Output exactly, with nothing added, the entries from the first line through the line with "Ok (63, 2565)".

Provided data >>
········
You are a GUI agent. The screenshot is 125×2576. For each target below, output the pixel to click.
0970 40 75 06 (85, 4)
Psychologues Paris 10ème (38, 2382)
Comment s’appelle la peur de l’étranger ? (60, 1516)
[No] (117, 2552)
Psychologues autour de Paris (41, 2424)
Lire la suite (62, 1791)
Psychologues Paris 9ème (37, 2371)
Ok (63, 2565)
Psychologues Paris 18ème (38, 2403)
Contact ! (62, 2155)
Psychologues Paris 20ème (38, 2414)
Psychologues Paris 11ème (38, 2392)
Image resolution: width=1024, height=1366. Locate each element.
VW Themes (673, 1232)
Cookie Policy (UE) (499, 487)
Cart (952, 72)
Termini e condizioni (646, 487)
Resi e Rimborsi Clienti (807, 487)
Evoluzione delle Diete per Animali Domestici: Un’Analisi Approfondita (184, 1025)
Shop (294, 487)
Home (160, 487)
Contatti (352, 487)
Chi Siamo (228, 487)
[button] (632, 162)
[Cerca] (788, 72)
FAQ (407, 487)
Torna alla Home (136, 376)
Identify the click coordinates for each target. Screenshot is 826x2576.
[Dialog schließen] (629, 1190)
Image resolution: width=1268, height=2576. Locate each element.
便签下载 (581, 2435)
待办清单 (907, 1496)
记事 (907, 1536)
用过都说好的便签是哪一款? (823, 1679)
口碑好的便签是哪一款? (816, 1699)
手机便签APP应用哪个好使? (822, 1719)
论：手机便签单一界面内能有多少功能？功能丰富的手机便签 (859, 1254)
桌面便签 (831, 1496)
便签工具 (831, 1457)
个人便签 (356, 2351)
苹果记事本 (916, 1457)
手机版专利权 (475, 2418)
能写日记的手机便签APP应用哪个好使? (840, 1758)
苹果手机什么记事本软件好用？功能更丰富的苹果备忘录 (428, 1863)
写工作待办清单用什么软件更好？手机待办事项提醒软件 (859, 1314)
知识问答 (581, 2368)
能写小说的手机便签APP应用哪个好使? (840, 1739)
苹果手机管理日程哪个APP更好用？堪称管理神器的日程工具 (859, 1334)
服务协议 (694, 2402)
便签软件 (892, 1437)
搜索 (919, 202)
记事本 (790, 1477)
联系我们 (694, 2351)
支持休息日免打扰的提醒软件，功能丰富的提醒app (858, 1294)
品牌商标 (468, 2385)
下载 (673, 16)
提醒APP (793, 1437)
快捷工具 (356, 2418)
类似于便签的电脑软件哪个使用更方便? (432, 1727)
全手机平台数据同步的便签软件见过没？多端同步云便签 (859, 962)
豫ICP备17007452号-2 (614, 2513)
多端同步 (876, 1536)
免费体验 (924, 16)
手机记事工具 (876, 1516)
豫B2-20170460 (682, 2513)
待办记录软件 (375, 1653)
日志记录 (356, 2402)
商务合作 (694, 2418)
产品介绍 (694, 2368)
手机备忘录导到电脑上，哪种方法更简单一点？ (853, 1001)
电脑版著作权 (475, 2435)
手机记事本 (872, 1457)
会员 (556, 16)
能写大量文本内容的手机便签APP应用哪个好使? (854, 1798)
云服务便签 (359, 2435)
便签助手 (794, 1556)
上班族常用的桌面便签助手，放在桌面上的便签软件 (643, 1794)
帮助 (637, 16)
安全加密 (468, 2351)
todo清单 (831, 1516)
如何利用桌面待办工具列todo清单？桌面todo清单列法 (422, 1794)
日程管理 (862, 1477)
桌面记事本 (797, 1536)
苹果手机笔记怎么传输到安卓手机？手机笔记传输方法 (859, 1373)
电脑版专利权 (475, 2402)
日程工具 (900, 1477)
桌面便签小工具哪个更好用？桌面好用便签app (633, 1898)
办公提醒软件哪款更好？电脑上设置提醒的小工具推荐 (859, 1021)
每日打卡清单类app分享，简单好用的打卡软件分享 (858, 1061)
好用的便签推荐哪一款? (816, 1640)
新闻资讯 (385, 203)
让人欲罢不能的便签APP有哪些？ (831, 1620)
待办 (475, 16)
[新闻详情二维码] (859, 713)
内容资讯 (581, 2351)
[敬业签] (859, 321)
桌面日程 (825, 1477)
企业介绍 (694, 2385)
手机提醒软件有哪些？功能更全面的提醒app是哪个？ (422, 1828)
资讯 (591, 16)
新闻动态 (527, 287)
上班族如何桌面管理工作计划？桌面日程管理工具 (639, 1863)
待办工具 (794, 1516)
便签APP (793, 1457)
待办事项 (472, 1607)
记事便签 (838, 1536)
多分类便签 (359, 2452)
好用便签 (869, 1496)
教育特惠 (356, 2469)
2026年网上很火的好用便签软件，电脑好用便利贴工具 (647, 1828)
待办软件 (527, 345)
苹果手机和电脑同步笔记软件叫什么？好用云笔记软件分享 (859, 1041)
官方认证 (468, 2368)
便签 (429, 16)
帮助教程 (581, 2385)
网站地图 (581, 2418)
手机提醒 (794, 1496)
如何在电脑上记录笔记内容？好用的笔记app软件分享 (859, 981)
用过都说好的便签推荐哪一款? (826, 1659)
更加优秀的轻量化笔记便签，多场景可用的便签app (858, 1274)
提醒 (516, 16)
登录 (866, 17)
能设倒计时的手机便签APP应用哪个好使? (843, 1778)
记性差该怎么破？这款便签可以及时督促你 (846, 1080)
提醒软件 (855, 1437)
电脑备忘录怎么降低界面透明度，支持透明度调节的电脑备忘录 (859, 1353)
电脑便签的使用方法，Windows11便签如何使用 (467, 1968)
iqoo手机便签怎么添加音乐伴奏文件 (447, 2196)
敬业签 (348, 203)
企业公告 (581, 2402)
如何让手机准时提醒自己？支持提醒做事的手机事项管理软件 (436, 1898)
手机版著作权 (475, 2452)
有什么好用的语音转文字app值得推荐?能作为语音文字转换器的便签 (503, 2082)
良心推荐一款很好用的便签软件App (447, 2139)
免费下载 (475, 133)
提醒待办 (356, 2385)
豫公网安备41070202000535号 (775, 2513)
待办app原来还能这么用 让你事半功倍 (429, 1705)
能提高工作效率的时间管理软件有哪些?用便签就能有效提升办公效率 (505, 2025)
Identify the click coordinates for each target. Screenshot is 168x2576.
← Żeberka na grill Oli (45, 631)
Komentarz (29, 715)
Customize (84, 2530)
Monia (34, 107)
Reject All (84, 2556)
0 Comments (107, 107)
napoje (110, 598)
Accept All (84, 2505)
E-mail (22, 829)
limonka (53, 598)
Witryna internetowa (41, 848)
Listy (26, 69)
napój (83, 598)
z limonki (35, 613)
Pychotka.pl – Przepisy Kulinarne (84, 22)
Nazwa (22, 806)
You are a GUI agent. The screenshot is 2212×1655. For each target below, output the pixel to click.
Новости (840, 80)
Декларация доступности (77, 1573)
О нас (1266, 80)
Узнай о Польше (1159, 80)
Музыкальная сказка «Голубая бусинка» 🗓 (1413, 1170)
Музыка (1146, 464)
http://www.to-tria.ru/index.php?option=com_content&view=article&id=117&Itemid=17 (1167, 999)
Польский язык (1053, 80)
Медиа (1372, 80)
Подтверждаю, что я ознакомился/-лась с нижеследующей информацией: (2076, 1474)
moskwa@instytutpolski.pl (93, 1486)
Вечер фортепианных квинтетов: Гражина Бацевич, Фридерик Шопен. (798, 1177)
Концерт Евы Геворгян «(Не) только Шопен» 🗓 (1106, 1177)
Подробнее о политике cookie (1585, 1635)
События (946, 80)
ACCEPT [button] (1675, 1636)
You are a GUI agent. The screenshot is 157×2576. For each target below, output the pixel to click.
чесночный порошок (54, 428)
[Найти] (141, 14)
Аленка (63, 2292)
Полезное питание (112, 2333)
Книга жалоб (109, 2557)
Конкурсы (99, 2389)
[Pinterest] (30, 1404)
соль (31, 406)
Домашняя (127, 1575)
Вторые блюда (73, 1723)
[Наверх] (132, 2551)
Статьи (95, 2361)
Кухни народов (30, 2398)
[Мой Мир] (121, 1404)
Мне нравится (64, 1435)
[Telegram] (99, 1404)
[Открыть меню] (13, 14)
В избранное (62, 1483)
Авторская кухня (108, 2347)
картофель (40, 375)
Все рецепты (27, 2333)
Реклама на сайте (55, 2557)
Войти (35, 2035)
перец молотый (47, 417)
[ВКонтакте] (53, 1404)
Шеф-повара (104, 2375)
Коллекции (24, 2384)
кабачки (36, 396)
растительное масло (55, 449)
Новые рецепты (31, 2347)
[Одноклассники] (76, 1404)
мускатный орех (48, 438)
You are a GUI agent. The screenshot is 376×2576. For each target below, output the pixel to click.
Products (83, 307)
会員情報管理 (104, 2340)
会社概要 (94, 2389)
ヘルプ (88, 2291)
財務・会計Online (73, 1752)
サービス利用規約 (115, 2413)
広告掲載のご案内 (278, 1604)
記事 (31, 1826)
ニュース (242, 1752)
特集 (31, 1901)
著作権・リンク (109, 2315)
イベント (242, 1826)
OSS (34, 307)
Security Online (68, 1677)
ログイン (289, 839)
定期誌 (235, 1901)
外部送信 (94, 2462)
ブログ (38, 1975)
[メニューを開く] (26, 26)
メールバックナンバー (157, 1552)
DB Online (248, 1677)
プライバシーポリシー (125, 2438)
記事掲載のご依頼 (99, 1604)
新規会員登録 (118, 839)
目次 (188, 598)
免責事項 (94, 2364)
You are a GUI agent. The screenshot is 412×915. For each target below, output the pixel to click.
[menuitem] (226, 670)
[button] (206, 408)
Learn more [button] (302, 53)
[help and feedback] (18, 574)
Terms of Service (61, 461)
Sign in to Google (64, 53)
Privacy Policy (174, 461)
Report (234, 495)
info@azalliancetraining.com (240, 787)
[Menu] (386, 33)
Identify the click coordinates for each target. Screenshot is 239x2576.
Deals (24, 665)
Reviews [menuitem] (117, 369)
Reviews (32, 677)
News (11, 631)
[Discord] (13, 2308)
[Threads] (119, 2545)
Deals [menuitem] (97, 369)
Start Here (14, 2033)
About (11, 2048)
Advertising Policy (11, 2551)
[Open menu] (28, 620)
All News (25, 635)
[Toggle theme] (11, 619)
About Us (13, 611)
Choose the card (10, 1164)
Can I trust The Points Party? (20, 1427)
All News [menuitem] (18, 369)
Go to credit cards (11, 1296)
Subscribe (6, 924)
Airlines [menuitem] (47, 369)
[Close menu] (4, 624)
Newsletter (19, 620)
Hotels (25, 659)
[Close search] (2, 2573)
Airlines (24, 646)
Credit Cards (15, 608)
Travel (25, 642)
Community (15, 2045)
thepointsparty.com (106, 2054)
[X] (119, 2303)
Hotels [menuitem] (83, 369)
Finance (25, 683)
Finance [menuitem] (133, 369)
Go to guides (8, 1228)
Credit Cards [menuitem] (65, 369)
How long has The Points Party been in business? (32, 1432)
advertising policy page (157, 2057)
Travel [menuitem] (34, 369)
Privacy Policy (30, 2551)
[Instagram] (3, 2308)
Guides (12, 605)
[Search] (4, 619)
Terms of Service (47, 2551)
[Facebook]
········
Written solution >>
You are a GUI agent. The screenshot is 125×2576. For each target below, output the pixel to click.
0970 40 75 06 (85, 4)
Psychologues Paris 10ème (38, 2382)
Comment s’appelle la peur de l’étranger ? (60, 1516)
[No] (117, 2552)
Psychologues autour de Paris (41, 2424)
Lire la suite (62, 1791)
Psychologues Paris 9ème (37, 2371)
Ok (63, 2565)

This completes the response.